» TRY IT:
Reproduce word for word the stretch of the passage on the shaman's healing from "But in the remarkable" through "receiving a placebo.".

##### PROVIDED PASSAGE #####

David Abram tells the story of a cancer healing performed by a Tibetan shaman. As a young man, Abram has apprenticed himself to the Shaman, and earned his trust over many months. It happens that Abram is an amateur stage magician, talented at his craft. So, when the Shaman reaches inside the woman's body and pulls out a big, bloody mass--the woman feels intense pain, though her abdomen is left intact and no scar remains--Abrams has known what to watch for, and sees the turkey gizzard that the Shaman has palmed before the sham operation.
Abrams confronts the Shaman about the deception, and the story the Shaman tells is that the turkey gizzard is attractive to the evil spirit that lives inside the woman. But in order to convince the spirit to jump from the woman's body to the gizzard, he must fool the spirit, and, since the spirit sees through the woman's eyes, that means fooling the woman, too.
The woman is cured. The cancer disappears. Her pain disappears. Within a few days, she returns to her work in the field. The story told by us in the West is that she has benefited from the placebo effect. The story told by the Shaman is that the evil spirit was tricked into leaving the woman's body. What the two stories have in common is that she no longer has cancer.
But in the remarkable work of Ted Kaptchuk at Harvard Medical School, the Placebo Effect works even when the patient knows she is receiving a placebo.

##### DATA RECORDS #####

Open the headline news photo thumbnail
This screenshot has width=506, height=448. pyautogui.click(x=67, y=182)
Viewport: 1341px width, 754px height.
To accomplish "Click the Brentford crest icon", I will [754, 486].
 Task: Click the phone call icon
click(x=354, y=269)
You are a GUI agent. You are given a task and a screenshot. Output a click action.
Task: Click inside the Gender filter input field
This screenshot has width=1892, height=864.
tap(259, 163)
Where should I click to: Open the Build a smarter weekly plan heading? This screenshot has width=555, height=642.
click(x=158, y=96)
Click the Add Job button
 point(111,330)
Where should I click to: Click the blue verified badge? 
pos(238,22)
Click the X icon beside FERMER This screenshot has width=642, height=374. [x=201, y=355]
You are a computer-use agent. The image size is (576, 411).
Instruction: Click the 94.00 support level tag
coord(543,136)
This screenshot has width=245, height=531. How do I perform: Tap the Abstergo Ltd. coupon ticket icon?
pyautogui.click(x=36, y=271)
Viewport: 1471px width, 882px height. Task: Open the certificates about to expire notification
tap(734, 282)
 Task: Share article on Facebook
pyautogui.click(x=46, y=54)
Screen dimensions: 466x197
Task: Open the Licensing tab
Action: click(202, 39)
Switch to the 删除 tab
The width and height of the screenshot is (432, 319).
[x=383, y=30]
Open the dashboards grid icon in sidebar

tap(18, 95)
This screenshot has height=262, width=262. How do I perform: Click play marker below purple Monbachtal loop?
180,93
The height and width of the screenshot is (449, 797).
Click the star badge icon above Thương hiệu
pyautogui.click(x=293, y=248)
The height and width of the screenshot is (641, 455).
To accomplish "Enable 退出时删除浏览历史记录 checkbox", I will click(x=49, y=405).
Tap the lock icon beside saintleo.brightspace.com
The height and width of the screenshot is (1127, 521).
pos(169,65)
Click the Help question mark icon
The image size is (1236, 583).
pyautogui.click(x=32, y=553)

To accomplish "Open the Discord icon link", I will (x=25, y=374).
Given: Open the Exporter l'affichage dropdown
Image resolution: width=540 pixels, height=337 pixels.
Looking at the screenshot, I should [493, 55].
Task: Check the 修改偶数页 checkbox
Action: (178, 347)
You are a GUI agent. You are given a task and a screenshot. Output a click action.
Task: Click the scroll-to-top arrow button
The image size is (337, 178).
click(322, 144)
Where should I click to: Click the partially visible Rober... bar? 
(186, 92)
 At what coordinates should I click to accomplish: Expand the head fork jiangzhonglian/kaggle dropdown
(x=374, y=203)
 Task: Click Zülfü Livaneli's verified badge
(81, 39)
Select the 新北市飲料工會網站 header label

#####

» ANSWER TO THE EXERCISE:
But in the remarkable work of Ted Kaptchuk at Harvard Medical School, the Placebo Effect works even when the patient knows she is receiving a placebo.